The trip happened without any planning, except for a few texts to assure us that the roads were open. Then, off we were, after a lickety-split packing of essential togs, a guitar, two gallons of lambanog, two bottles of wine, digital cameras, laptops—without a check-list, missed packing the sundry of snacks, snacks and snacks—for a four-day odyssey on wheels, snaking through countless winding roads with short and long stretches of gravel, relieved by segments of paved cement, perilously slaloming around rockslides, mudslides and road repairs, while the neck cranes the other way to catch precarious glimpses of the unfolding landscape.

For the intrepid travelers, rent and share a jeepney. Take the loop: Baguio, Bontoc, Sagada, Banaue, throught the Cagayan Valley back to Baguio. And if you dare, do it like the locals, alfresco, on the rooftop, suffering the dust and soaking in the view.

The trip looped from Baguio to Sagada through Trinidad and Bontoc, and from Sagada to Baguio through Bontoc, Banaue, Nueva Viscaya, Arilao, and the Ambuklaw Dam, done without a map, which meant getting lost a half dozen times, missing turns twice as many times, and seeking curbside directions countless times, and stopping a million times to feast on and photograph the grand Cordillera vistas of recurring rice terraces, sceneries edged with pines and wrapped by clouds, mists and fog.

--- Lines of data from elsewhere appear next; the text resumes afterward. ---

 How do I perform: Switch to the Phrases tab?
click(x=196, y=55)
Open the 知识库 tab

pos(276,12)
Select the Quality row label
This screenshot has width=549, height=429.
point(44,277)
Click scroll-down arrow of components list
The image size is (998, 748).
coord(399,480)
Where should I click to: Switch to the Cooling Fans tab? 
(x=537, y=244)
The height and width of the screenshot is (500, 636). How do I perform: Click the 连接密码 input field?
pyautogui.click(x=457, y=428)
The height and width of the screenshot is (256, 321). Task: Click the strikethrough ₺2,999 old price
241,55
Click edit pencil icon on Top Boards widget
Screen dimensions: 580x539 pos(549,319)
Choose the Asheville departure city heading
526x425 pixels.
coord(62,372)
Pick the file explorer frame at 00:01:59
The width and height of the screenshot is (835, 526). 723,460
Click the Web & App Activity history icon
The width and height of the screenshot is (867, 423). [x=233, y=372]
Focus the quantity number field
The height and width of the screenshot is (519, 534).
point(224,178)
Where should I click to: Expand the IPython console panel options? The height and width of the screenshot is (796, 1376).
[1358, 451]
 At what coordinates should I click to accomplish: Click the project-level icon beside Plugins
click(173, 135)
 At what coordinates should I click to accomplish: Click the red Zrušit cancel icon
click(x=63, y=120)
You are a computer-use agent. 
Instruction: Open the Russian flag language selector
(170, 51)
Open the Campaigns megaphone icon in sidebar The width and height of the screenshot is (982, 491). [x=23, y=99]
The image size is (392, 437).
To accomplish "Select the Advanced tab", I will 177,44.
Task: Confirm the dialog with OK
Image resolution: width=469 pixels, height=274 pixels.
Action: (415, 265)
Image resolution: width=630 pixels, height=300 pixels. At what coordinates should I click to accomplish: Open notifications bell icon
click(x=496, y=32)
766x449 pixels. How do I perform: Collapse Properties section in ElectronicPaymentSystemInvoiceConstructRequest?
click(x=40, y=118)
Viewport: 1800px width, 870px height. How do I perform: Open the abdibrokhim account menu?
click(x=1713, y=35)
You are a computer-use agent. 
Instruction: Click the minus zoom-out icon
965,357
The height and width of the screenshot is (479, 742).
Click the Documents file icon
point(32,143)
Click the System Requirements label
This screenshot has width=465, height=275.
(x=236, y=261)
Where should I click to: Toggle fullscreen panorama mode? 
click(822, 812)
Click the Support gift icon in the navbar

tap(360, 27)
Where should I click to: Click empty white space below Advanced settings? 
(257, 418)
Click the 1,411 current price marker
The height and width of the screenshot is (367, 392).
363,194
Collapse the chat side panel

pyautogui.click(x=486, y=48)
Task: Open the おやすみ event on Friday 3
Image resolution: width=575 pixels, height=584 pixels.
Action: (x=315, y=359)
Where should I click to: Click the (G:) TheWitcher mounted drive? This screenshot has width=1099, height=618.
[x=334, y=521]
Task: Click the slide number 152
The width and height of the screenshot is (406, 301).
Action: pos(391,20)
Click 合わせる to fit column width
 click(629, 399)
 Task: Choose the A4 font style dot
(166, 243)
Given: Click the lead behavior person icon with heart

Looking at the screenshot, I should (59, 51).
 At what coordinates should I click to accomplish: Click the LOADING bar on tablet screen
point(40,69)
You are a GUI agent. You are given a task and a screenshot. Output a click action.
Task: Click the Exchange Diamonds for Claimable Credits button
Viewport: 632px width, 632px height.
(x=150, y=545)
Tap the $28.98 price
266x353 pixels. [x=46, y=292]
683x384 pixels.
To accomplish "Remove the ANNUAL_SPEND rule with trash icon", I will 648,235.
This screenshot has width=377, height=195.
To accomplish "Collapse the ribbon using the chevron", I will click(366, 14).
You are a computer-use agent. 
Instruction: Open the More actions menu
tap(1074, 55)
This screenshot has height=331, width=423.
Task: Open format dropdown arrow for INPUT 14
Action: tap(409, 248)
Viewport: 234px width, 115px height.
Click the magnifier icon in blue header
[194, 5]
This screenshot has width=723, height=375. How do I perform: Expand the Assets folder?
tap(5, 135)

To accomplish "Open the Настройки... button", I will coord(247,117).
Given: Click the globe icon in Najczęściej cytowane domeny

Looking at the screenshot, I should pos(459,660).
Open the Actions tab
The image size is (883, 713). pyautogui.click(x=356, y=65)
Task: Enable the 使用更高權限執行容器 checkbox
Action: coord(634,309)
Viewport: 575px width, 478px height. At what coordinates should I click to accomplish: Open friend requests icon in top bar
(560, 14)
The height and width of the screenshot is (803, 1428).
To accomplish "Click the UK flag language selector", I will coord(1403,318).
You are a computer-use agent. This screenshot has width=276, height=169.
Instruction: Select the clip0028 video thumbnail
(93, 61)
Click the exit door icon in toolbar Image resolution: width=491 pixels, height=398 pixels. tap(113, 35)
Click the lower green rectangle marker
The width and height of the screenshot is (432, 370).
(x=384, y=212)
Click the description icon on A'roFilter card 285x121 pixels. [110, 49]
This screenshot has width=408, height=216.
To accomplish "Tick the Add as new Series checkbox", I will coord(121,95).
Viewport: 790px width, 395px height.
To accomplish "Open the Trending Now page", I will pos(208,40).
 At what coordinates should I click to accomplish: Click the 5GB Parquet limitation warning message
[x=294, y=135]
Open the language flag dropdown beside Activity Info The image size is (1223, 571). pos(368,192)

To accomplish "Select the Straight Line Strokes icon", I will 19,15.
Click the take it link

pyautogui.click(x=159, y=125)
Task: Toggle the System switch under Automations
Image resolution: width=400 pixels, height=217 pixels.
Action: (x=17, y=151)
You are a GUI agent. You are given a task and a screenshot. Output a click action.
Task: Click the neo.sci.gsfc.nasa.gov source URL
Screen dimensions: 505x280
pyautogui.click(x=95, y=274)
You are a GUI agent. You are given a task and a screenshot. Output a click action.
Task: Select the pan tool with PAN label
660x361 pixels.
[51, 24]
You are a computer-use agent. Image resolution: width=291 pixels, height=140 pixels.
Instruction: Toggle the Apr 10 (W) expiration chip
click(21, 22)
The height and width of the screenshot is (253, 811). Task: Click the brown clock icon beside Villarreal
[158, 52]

Sagada is the worthwhile destination, to rest your weary soul, to explore itslittlecorners of hills, caves, falls, and hanging coffins. The way to Sagada is the travel-adventure. The return trip that loops back to Baguio is well worth the dust-lading exhausting drive. This is my sixth trip to Sagada and every trip has been a different experience—a changing and serendipitous collage of mountain ranges and rice terraces, with the unpredictable wardrobe of clouds, mist, fog and rains that drapes the landscape, ephemeral and mystical. Then, there are the endless winding roads carved on mountainsides with rock faces punctuated with waterfalls, and jeepneys suddenly appearing from the around the bends, top-loaded with passengers al fresco.

Below are some of the pics. But they fall short of the real experience.You have to drive Sagada. Or, see it again. It is sad if true, that more foreign tourists than Filipinos visit Sagada. And when you go, suffer the loop-around route—punishing, but rewarding. Stop those hundred times to breath the air, be engulfed by the mist and fog, and to ponder its scenic tapestry. This is the other Philippines, vast, magnificent, untrammeled and mystical.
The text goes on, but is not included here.